= Classical logic =

Class of formal logics

Classical logic (or standard logic) or Frege–Russell logic is the intensively studied and most widely used class of deductive logic. Classical logic has had much influence on analytic philosophy.

==Characteristics==

Each logical system in this class shares characteristic properties:
1. Law of excluded middle and double negation elimination
2. Law of noncontradiction, and the principle of explosion
3. Monotonicity of entailment and idempotency of entailment
4. Commutativity of conjunction
5. De Morgan duality: every logical operator is dual to another

While not entailed by the preceding conditions, contemporary discussions of classical logic normally only include propositional and first-order logics. In other words, the overwhelming majority of time spent studying classical logic has been spent studying specifically propositional and first-order logic, as opposed to the other forms of classical logic.
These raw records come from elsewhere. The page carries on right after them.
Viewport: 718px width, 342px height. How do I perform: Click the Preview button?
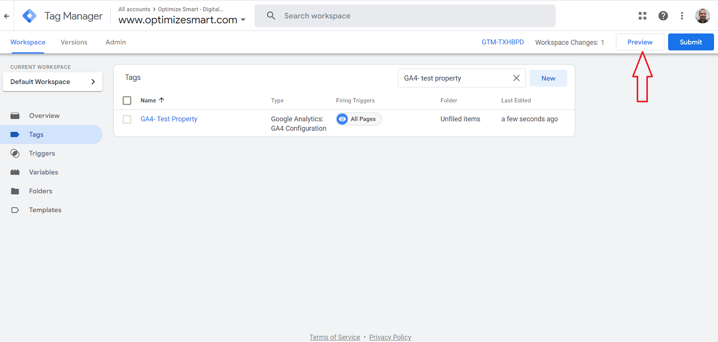640,42
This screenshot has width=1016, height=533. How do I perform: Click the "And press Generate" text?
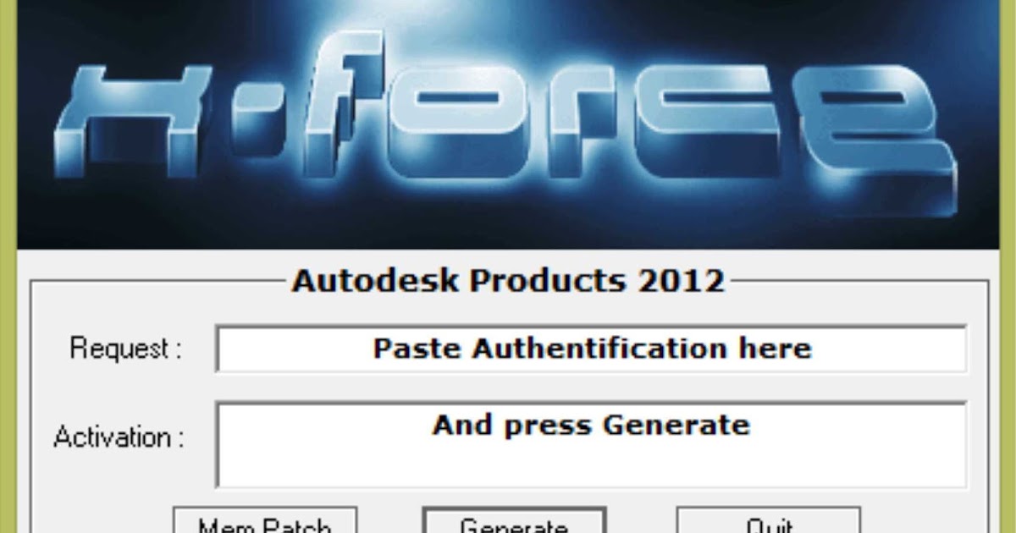591,424
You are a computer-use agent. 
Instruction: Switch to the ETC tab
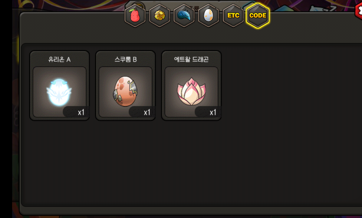click(x=233, y=16)
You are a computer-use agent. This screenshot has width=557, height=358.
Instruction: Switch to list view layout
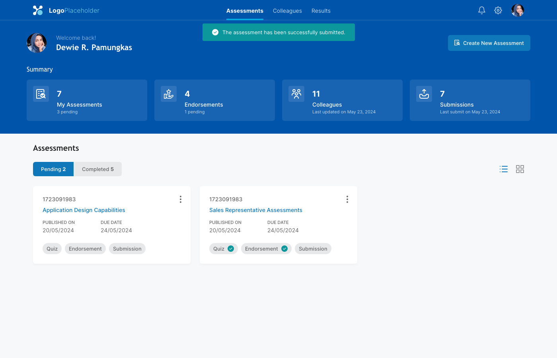[504, 169]
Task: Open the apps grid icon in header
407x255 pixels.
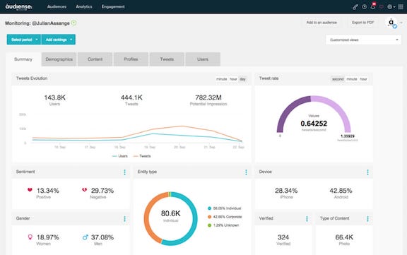Action: tap(401, 7)
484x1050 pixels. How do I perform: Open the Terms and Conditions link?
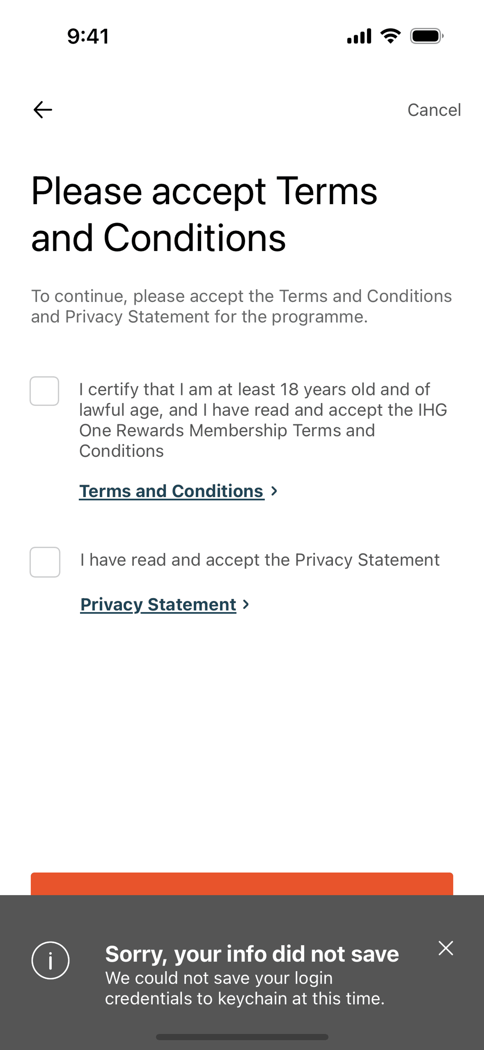(x=172, y=491)
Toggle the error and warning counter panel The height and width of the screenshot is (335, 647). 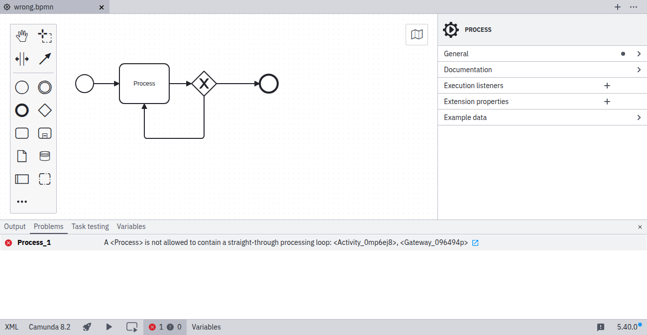click(164, 327)
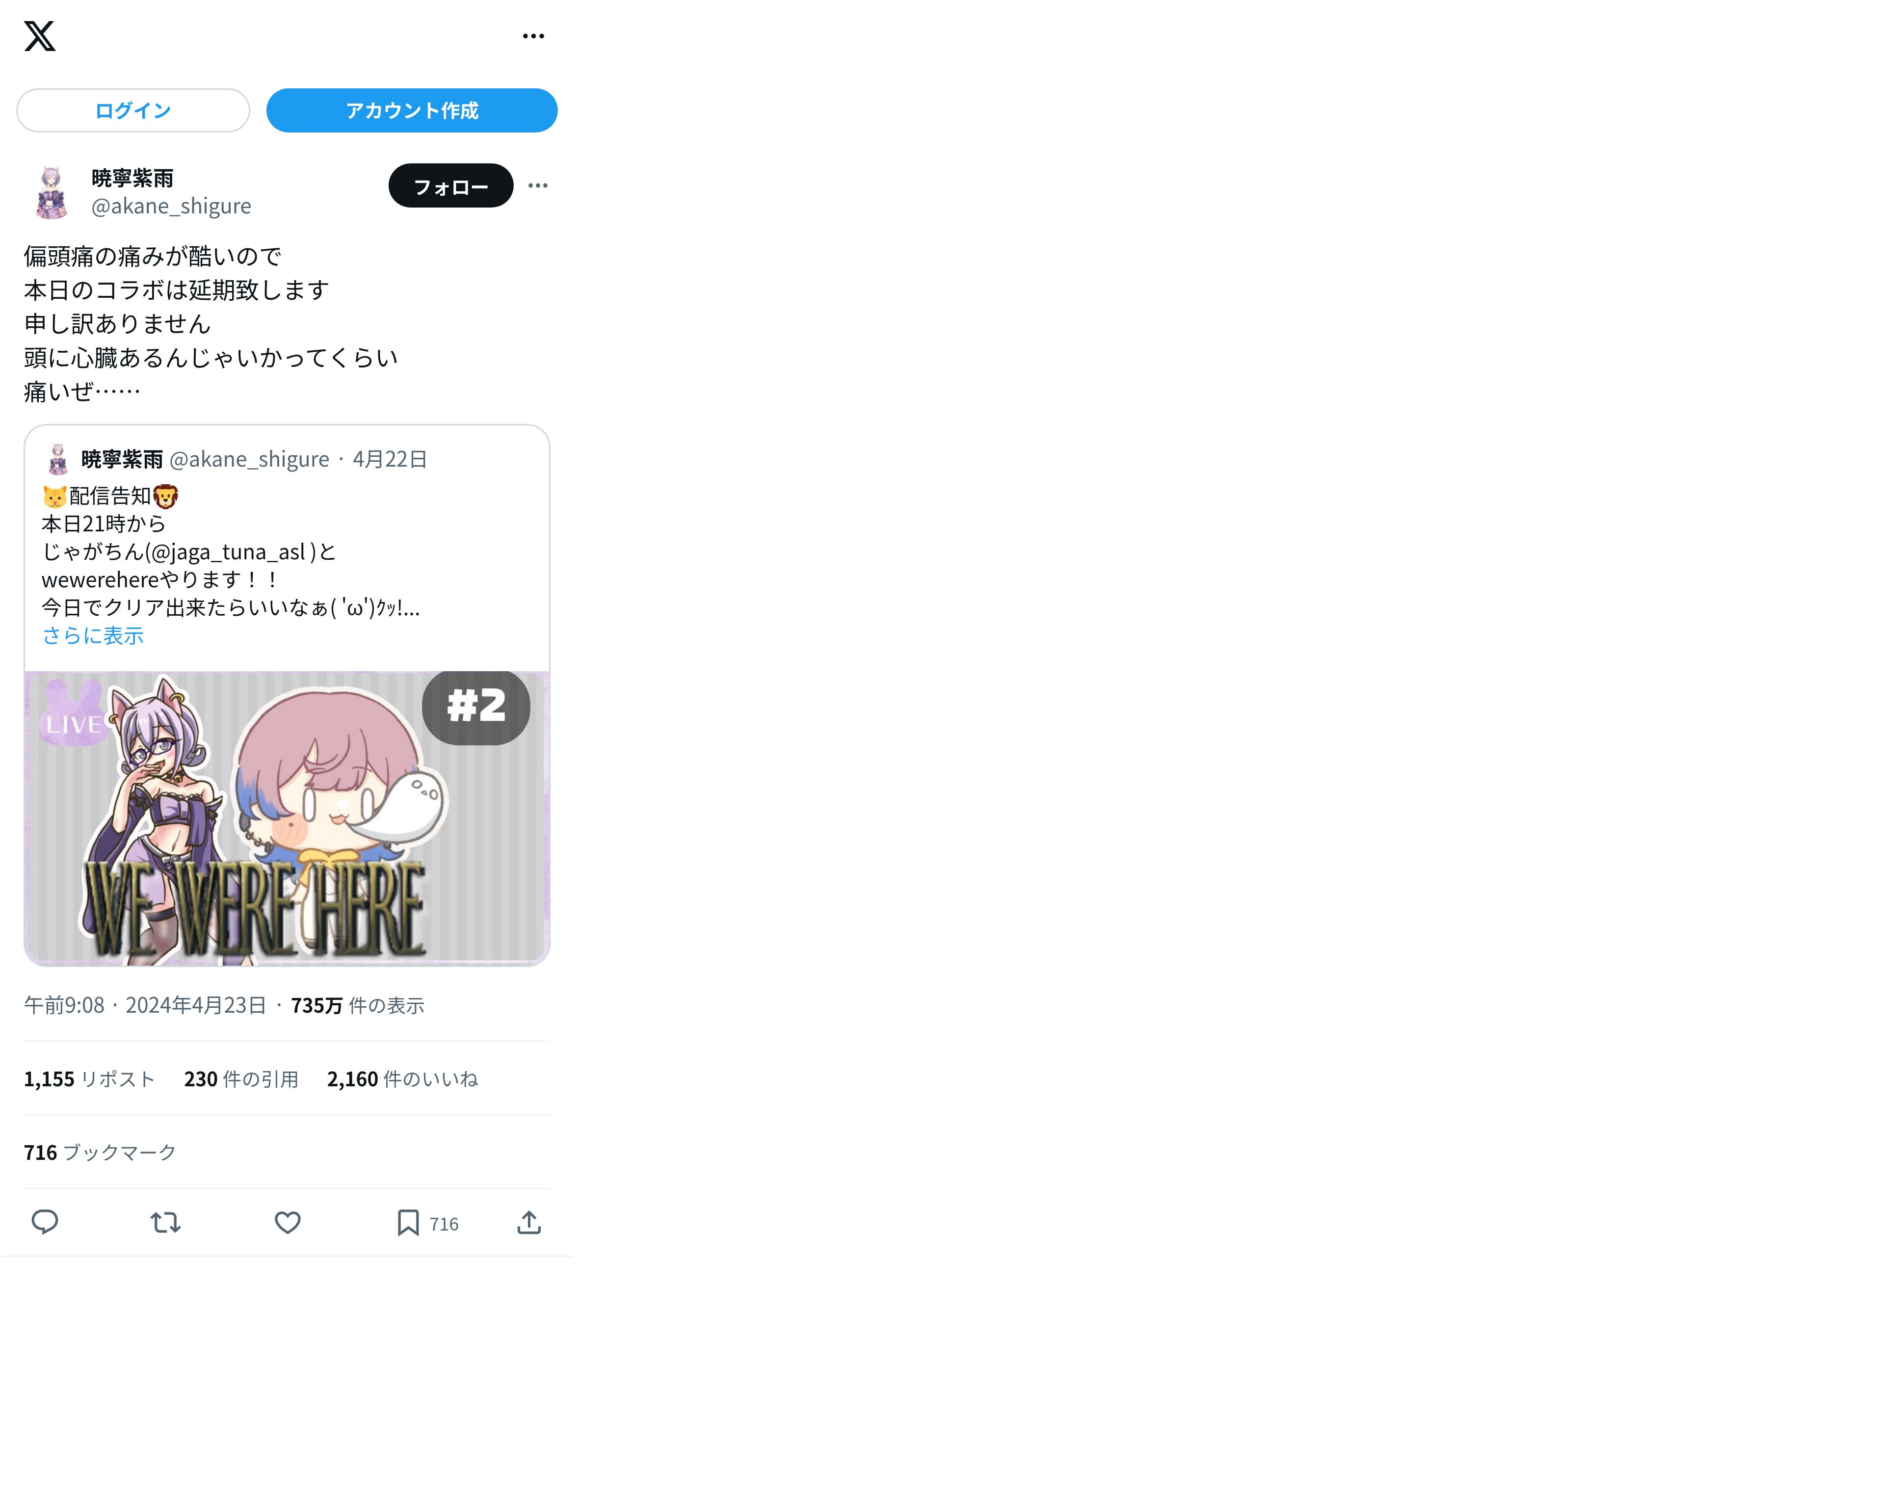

Most semantics of classical logic are bivalent, meaning all of the possible denotations of propositions can be categorized as either true or false.

==History==

Classical logic is a 19th and 20th-century innovation. The name does not refer to classical antiquity, which used the term logic of Aristotle. Classical logic was the reconciliation of Aristotle's logic, which dominated most of the last 2000 years, with the propositional Stoic logic. The two were sometimes seen as irreconcilable.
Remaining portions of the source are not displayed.